A must-read from Rob Weinert-Kendt on
the need for importance in theater:
But why do I feel the need to go further than to say it's entertaining and leave it at that? I agree with one of the more astute critics I read,
David Barbour, that the play does have more to say than may meet the eye—for one, there's that extraordinary monologue, delivered by Alan Rickman, at maybe the two-thirds-point, which anatomizes a writer's dissipation in terms at once hilarious, acrid, and finally existential. But how much does a play that entertains us this well in the moment need to also satisfy our sense that it's also deeply valuable on some world-historical level, and/or that it will "survive" and somehow measure up beyond this production, i.e., without the first-rate cast and director it has now? (It's not unlike the dilemma I outlined in
my thoughts about Jerusalem.)
It has a lot to do with what we mean when we say we're entertained—with what parts of us a play tickles, flatters, stimulates. We feel cheap if it's just pumping us for laughs, flattered if we're allowed space to think for ourselves about what we're watching, stimulated if we're surprised or teased into thinking about something more than what we're watching (other than the grocery list).
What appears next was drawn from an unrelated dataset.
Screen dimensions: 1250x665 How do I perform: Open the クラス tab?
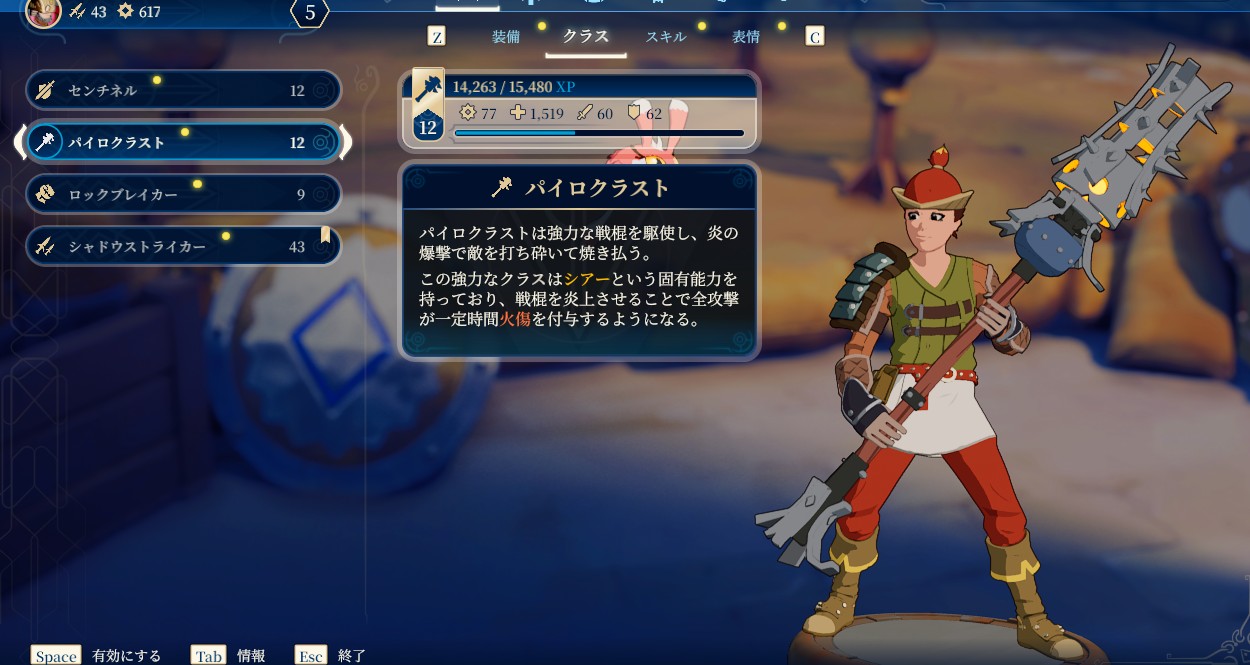[x=586, y=37]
But are a tickle, a tease, and a release of laughter enough?
Isaac
tags on:
I wonder if this has to do with two other currents within the theater: its irrelevance to the culture at large and the price of its tickets. Do we do this because we're shelling out a lot of money and thus we either want a Big Epic Production OMG!!!1! or we want to know that we've seen something capital-i-Important? Do we also do this because we have anxiety over the art form we love-- whether as audiences, artists or both-- and that the heyday of it as a cultural force in America has been over for some time? Thus, if we're going to go play in our little sandbox, do we need the validation that what we're doing is vital, damnit, even if nobody's looking?
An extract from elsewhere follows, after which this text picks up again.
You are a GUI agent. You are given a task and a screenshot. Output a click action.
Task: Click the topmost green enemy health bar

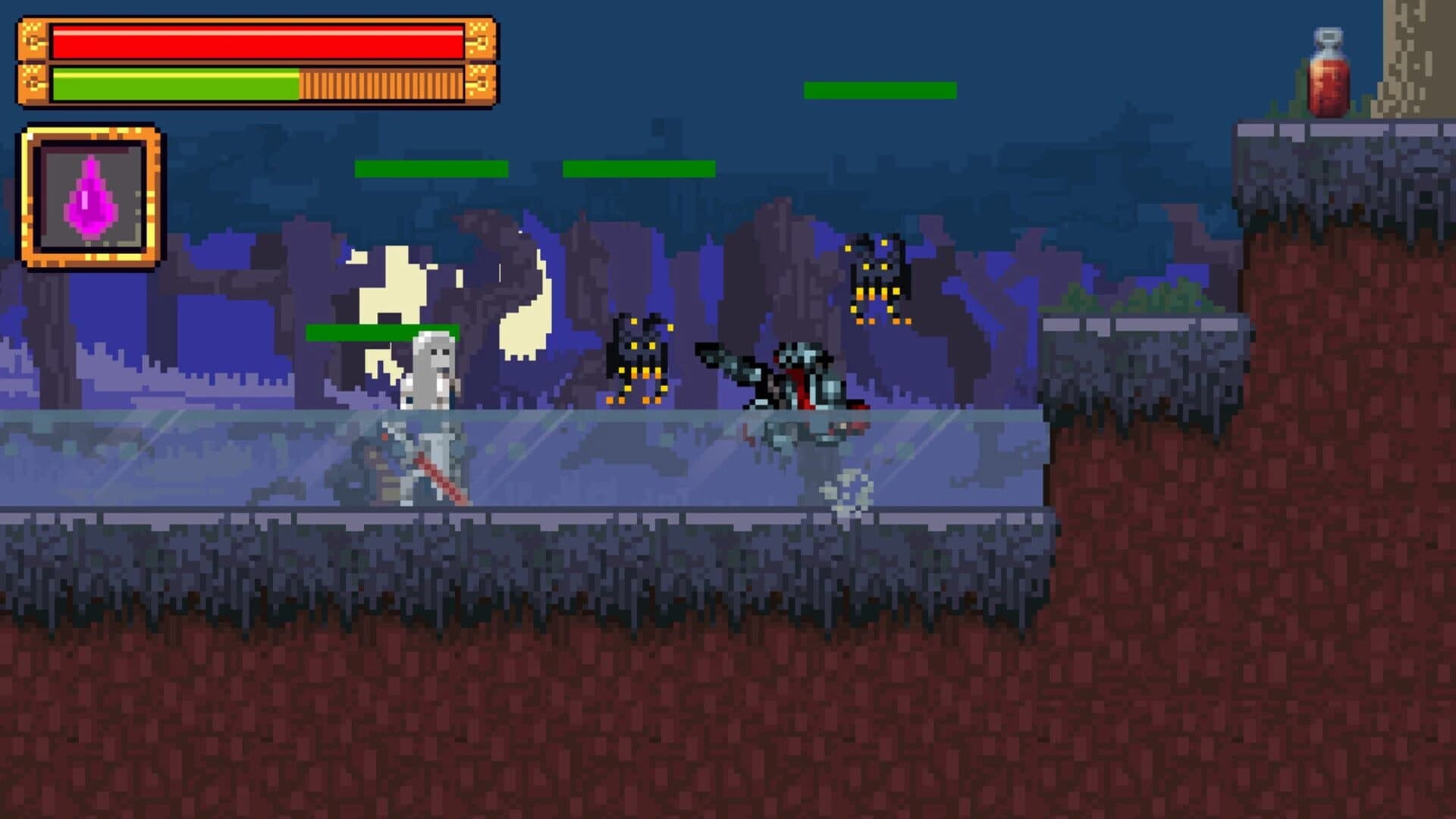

Isaac's got two of the ingredients for our need for theater, but hey, let me throw out a third: the alternatives are getting cheaper, and you can have them delivered to your home!
Suppose history had been reversed, and these things had been invented before theater. Now a theater person comes along and says, "Hey, instead of sitting at home on your couch and watching this entertainment, why don't you get in a car, drive for fifteen to forty minutes to a theater, pay fifteen to fifteen hundred dollars, sit in a foreign and probably uncomfortable environment."
You had better do something better, or at least make me feel like it's better.
So, one way is simply to do something of higher quality. But, hey, everyone says that their thing is of higher quality. That's hard to communicate. So many be a nice shorthand would be to tell them, "Our thing is more important."